Think about the problems you have been faced with before and make a list of things you want to change.
- What boundaries do you want to set?
- Where is this going to be implemented?
- What will the consequences be if you do not set these boundaries?
What's your style of communication? Slow and steady or fast and direct?
Figure out what works best for each situation. For example, will a specific method make you feel uncomfortable, cause defensiveness or anger on the other person's part? Planning things out beforehand will help prevent conflicts later on and make it easier to stick to your guns when someone else acts like your boss.
For some people, creating specific rules that need to be adhered to may seem counterintuitive, but making them understandable means fewer questions can be asked (less room for arguing). Also, by showing rather than telling that they are rules, there will be less room for misunderstanding or misinterpretation.
These boundaries may include things like:
- Personal/private information about yourself that you do not want to share with others,
- What is and isn't acceptable in terms of physical contact (hugs, holding hands, etc.),
- How much time spent together regularly and the type of activities you do together (do you want someone to help plan your social calendar?)
Being clear about what these boundaries are and sticking by them means growing some serious backbone.
Once you compile your list, share it.
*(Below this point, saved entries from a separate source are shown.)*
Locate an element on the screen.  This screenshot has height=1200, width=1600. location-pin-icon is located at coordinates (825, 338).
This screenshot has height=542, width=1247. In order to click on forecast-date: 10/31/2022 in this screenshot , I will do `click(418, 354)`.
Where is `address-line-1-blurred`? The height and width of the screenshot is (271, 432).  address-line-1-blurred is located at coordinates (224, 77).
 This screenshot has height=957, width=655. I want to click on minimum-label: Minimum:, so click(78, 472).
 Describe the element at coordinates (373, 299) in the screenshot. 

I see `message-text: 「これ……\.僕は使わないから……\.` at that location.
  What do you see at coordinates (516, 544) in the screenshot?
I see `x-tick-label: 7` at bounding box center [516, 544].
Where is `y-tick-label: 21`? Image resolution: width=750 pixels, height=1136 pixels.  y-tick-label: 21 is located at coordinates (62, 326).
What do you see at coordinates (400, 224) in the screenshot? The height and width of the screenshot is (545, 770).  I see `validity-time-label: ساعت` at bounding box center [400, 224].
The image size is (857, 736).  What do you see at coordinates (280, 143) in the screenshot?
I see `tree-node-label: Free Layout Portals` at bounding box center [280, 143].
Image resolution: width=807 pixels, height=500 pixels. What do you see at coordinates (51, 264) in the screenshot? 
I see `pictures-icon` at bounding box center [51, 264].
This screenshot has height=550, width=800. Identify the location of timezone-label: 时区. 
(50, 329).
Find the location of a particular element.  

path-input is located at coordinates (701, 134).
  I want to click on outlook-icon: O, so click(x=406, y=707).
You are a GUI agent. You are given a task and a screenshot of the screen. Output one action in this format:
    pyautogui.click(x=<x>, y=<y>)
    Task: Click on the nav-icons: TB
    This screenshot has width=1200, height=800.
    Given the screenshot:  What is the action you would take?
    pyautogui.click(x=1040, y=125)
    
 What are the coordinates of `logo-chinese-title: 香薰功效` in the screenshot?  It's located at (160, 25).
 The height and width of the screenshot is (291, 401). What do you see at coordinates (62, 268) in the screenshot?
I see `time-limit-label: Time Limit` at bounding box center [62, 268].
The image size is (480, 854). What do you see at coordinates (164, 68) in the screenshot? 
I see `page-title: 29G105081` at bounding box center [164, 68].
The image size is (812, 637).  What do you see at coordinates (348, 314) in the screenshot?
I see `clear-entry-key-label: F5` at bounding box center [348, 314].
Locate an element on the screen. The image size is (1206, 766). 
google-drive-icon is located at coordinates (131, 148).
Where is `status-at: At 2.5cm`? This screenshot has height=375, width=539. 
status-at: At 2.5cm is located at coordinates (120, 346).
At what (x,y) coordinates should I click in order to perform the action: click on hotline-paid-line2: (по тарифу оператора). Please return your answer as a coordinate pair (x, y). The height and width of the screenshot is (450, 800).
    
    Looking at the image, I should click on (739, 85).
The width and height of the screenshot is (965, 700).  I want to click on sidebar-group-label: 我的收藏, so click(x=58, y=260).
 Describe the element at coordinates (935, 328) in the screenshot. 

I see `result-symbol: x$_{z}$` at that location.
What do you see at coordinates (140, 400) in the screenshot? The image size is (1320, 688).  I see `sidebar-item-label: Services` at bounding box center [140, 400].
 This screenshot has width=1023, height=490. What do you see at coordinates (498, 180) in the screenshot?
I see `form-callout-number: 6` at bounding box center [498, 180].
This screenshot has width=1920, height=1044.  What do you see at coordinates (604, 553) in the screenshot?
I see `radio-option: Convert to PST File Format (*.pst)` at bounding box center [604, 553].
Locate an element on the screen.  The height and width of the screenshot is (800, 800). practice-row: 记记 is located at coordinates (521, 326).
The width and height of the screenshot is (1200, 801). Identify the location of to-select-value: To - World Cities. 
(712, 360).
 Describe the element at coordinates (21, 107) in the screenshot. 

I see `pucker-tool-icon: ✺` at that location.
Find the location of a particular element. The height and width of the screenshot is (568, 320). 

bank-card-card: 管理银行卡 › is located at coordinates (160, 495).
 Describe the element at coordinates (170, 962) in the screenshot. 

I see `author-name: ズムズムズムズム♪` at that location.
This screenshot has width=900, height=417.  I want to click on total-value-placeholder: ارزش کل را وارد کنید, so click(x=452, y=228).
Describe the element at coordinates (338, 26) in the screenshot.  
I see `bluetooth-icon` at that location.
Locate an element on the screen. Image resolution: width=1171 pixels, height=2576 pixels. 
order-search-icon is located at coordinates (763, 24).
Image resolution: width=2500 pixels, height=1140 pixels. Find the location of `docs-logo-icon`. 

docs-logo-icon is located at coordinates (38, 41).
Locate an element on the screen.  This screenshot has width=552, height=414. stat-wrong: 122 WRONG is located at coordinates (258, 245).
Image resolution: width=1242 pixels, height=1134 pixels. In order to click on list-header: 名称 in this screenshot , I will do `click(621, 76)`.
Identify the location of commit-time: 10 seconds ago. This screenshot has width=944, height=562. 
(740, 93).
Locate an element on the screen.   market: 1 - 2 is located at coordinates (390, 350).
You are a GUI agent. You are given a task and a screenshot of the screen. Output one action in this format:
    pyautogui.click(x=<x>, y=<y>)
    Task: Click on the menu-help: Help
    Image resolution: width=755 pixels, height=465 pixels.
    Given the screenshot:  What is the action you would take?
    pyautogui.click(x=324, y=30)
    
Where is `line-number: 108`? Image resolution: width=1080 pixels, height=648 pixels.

Of course, that doesn't mean you should post it on your Facebook profile for the world to see, but explain why you have chosen these limits and boundaries.
The point is, now that you know what you want to change, take action!
Don't let fear keep you from getting started.
If it helps, share your list with another friend who can help support and encourage you in achieving these goals!
Ensure every boundary on your list is something that YOU feel strongly about and want to achieve to bring peace into your life.
Establishing healthy boundaries can take time, but remember, you are likely fighting years-long habits. The good news is that you can reverse all of this in a way that will last.
The first step to establishing healthy boundaries is awareness:
As your awareness grows, so will your compassion for yourself and others. Unfortunately, people struggle with setting healthy personal limits because they are not aware of how their actions affect others.
The more you practice consciously creating boundaries, the easier it will become. However, to fully develop this ability, you need to practice it often.
There are several easy ways you can practice boundaries daily:
1) Do not put anyone's needs before your own. This is the most critical step because if we do not take care of ourselves, no one else will either (notice I did not say "no one will want" to). We all give too much of ourselves every day, and this must stop! If you don't set up good habits now, there is no hope for the future.
2) Pay attention when someone says something that may make you uncomfortable or think about what they are asking and whether it's a boundary violation: "Are people being honest with me? Are they interested in my feelings? Are they respecting my time?"
3) Notice when others are crossing your boundaries, then stop them politely. Say 'no,' but be sure to include an explanation for your refusal if you can.
If someone asks you to do something and you know it will take away from time with family, children, or other commitments, let them know. This is not selfish!
It's difficult to change how we think, but it can be even more challenging when other people don't respect our new boundaries. Acknowledge those who are supportive of your work and let them know that they deserve your appreciation!
The grateful person will also have a much easier time setting up and sticking to healthy personal boundaries because he realizes how much more he has than others - he does not take his blessings for granted.
Keep in mind the importance of having some flexibility as things may not go exactly according to plan. This requires you to be aware that it may result in conflict or emotional upheaval when your boundaries are crossed.
Ask people for what you want/need (e.g., "I am feeling overwhelmed" or "please stop doing that.").
Continue using positive body language and assertiveness skills until your request is met or respected, whilst being open-minded about possible alternatives that are comfortable for everyone involved.
Change any negative assumptions (you have the right to be upset if someone crosses your boundaries)
& Stay Calm.
It's important to understand what your boundaries are and why you have them in the first place. If someone crosses these boundaries, it can result in many emotional upheavals, which is never something anyone wants or needs on their plate - so set up some healthy personal limits with respect for others as well!
Setting boundaries in our life is not easy, but be courageous while doing so - it's your life, and it's others responsibility to respect them, as much as yours is to set them in the first place!